### [PAGE EXCERPT]
In a profile published in The Atlantic, New York City mayoral candidate Andrew Yang reportedly said he would be open to backing New York Gov. Andrew Cuomo for reelection.
Yang told The Atlantic's Edward-Isaac Dovere he would consider such a move if the two had a good working relationship and if endorsing Cuomo would be best for the city.
Cuomo is considered a divisive political figure, especially after recent allegations of sexual misconduct and claims that his administration attempted to hide the full scope of nursing home deaths from COVID-19 in the state.
Yang is a successful and popular businessman, who tried to highlight his business acumen while making an unsuccessful run in the 2020 Democratic presidential primaries. Yang spent most of his youth in New York's Westchester County, but has lived in the city since graduating from Columbia University a little more than 20 years ago.

However, Yang's political rivals have tried to paint him as an outsider to the city, pointing to how he spent most of the pandemic at his house in the Hudson Valley. He was later ridiculed for a video in which he refers to a full-sized grocery store as a "bodega," and many social media users mocked him for saying Times Square was his favorite subway station. He was also recently roasted by some critics for struggling to name only two Jay-Z songs during an interview on Ziwe, despite calling himself a big fan of the rapper.
Perhaps Yang's biggest competitor in the mayoral race to replace current Mayor Bill de Blasio is Eric Adams, the current Brooklyn borough president. In The Atlantic story, Adams accused Yang of adopting a strategy from Donald Trump, of avoiding the press in favor of spreading his message via social media. (The story also recounted reporters from The New York Times confronting Yang at a campaign stop and asking why he refused interviews with the paper.)
Other prominent names in the race for the Democratic mayoral nomination are City Comptroller Scott Stringer, civil rights activist Maya Wiley, former Sanitation Commissioner Kathryn Garcia and former social services non-profit CEO Dianne Morales.
Pollsters are reportedly having a hard time conducting independent surveys into the upcoming primary in June due to the city's new system of ranked-choice voting. For the first time, voters will be able to rank up to five candidates in order of preference. If no candidate receives more than 50 percent of first-choice votes, all votes for the lowest-performing candidate will be eliminated, and those voters' second-choice picks will be counted instead.
One recent survey from Fontas/Core Decision Analytics, however, found 18 percent of likely Democratic voters said they favored Adams, followed by 13 percent for Yang, and 11 percent for Garcia.
Meanwhile, even though Andrew Cuomo's poll numbers have dropped drastically since the highs he experienced during his leadership amid the early stages of the pandemic, 42 percent of registered voters still approve of the job he's doing, as opposed to 55 percent who disapprove, according to a Siena College poll. The same poll found 41 percent said they believe he should resign from office.
The Atlantic describes Yang's strategy as focusing on jobs to win the Democratic nomination, which is one that could guarantee election for a candidate in the heavily-Democratic city.
Yang told Dovere, "I've had conversations with multiple business leaders here in New York City where they said, 'If you win and you call me, we are prepared to invest tens, even hundreds, of millions of dollars to solve problems that New Yorkers can all see around us.'"
Newsweek contacted Andrew Yang for comment, but has not heard back as of press time.

### [DATA TO EXAMINE]
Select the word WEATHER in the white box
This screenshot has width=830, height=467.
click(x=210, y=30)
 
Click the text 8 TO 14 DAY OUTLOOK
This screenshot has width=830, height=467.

### [EXERCISES]
1) According to the article on Andrew Yang, what share of registered voters in the Siena College poll said Cuomo should resign?
2) From the article on Andrew Yang, extract the passage that opens with the words containing "Other prominent names" and closes with "be counted instead.".
3) Name every candidate in the New York City mayoral race, other than Yang, who is mentioned in the article on Andrew Yang.
The material comes from a source separate from the article on Andrew Yang.

### [SOLUTIONS BY TASK]
1) 41 percent

2)
Other prominent names in the race for the Democratic mayoral nomination are City Comptroller Scott Stringer, civil rights activist Maya Wiley, former Sanitation Commissioner Kathryn Garcia and former social services non-profit CEO Dianne Morales.
Pollsters are reportedly having a hard time conducting independent surveys into the upcoming primary in June due to the city's new system of ranked-choice voting. For the first time, voters will be able to rank up to five candidates in order of preference. If no candidate receives more than 50 percent of first-choice votes, all votes for the lowest-performing candidate will be eliminated, and those voters' second-choice picks will be counted instead.

3) Eric Adams, Scott Stringer, Maya Wiley, Kathryn Garcia, Dianne Morales